順子への恋も、東大受験も、「両方手に入れる」。そう断言していたユリユリ。それができると、信じることを疑わないこと。そんな“無敵な時間=若さ”は、いつの間にか過ぎ去っていく。人生を歩むうちに、厳しい選択に迫られ、自分の無力さに打ちひしがれ、そしていつしかピュアではいられなくなる。多くの人が選ぶであろう“普通”の選択肢に身を委ね、気づけば“普通の大人”になっていく。それも、ひとつの回答だ。だが、ユリユリがなりたかったのは、そんな“普通の大人”ではなく、自分の想いにまっすぐな“変な大人”だった。そう、出会ったときの順子のように……。
一方、20年近く順子に想いを寄せ続けてきた八雲雅志(永山絢斗)は、迷うことなく昇進のかかった仕事を蹴ってまで、順子のそばへ駆けつける。その選択によってキャリアは傷つき、順子からも「雅志のこと好きだよ。だけど結婚とか、恋とかの好きじゃない」と振られてしまう。だが、雅志の顔は晴れやかだ。結果として実らなかったとしても、素敵な恋ができたのだ、と。きっと、順子を想い続けることで、自分自身がピュアでいられたこと。そんな自分を好きでいられたということを、雅志は知っていたのだろう。

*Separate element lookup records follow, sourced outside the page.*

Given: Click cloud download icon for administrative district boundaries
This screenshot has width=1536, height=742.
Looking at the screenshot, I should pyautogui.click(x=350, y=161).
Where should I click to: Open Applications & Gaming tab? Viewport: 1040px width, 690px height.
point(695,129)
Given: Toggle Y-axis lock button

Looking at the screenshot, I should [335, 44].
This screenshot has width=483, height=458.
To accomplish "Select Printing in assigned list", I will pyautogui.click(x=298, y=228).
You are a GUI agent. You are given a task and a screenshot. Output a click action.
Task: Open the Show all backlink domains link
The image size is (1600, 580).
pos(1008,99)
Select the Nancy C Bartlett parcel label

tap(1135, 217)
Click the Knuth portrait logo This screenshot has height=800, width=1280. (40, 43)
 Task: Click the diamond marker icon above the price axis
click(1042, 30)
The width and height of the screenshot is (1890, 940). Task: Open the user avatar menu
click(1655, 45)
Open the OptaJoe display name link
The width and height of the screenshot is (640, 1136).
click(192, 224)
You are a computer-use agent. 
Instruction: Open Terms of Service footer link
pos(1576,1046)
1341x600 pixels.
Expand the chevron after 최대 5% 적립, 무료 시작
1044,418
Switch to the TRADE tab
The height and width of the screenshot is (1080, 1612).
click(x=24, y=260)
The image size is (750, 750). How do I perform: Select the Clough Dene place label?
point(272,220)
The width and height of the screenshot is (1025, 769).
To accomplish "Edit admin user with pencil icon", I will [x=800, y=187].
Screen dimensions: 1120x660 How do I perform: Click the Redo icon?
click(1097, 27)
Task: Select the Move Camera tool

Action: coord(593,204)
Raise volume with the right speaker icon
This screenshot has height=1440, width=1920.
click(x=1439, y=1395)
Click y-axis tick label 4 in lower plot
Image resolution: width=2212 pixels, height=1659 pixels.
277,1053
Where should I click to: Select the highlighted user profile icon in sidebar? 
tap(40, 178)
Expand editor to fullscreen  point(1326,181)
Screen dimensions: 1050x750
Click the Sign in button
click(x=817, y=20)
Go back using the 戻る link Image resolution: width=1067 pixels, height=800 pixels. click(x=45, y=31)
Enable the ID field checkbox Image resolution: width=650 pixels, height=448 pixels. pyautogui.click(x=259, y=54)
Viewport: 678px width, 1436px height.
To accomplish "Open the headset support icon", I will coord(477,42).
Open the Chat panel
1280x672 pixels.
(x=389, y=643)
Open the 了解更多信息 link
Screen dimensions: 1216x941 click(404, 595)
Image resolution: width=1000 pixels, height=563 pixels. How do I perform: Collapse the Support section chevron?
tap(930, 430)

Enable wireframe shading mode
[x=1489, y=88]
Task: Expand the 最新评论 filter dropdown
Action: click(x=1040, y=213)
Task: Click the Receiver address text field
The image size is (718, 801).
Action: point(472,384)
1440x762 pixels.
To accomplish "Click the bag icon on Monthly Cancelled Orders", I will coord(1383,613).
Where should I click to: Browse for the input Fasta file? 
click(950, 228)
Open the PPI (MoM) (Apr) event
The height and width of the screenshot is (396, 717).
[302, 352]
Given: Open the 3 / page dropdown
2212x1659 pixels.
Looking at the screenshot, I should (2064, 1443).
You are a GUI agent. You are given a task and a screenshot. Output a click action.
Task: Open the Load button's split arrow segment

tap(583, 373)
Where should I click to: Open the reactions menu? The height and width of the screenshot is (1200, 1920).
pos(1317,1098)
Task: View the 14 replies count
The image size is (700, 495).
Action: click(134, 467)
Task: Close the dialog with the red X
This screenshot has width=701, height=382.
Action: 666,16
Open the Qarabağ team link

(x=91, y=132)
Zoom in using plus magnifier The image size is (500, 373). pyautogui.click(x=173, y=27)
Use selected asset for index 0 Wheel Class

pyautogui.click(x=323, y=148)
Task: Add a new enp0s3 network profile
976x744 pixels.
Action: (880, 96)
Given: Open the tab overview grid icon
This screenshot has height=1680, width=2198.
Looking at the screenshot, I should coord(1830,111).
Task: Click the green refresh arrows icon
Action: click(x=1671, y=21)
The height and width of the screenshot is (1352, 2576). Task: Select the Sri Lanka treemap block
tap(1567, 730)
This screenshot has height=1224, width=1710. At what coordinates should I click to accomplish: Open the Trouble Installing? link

気づいたら誰かを好きになっていたとき、その人を想っている自分のことも好きになれる。その人のためになりたいと、努力できる自分。その人の苦しみを代わってあげたいと、涙する自分。その人が笑ってくれるなら、どんなことでもできるような気がする……それは、いつの間にか忘れかけていた“無敵な自分”に再会できる瞬間。だから、恋を手放すことは、寂しくて、悲しくて、痛い。その人のそばで笑っている“自分が好きな自分”とも、お別れしなければならないのだから。